There is little doubt that print newspapers have suffered greatly in the past decade. They have been slow to react and adapt to the digital age, and have only done so under duress. The public realizes this and has reacted by increasingly abandoning print newspapers for daily news and looking to the Internet, television and radio for immediacy.

What if the newspaper were to begin working harder to establish itself as the best local source for independent and credible news? What if it were to begin marketing itself as the brand to trust - relying on the education and dedication of journalists past?

There is no way the print edition of a newspaper alone is going to win the battle of immediacy in today's fast-paced digital world. Instead, it should be relying on online editions for breaking news and position the print edition as the vehicle for delving deeper into a news topic, pulling the many salient facts of professional journalism into a coherent and thoughtful combined news reporting platform.

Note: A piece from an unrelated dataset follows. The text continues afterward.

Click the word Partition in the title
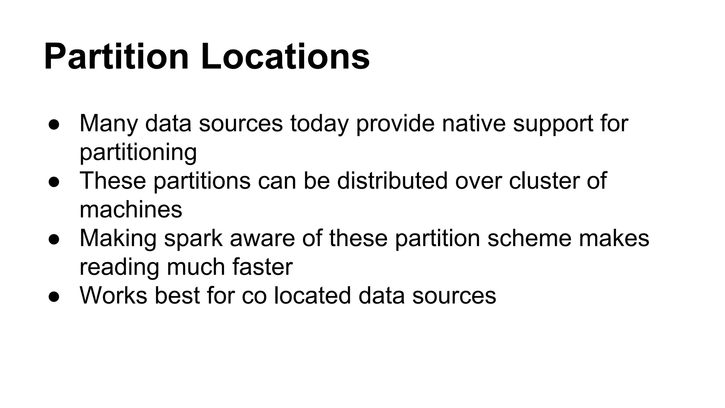(x=116, y=57)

By establishing the credibility of solid reporting and fact-checking, it can become once again the go-to source for reliable information.

As discussed in the blog above, a brand manager for a newspaper could become the conduit between editors, journalists and the public. The days of assuming that a newspaper's content will be automatically and widely read because it's on the front page or up on the site have passed. By learning and implementing an ongoing editorial publicity program congruent with the newspaper's editorial standards and proactively positioning the newspaper to various communities, a brand manager could help salvage readership, share and profits.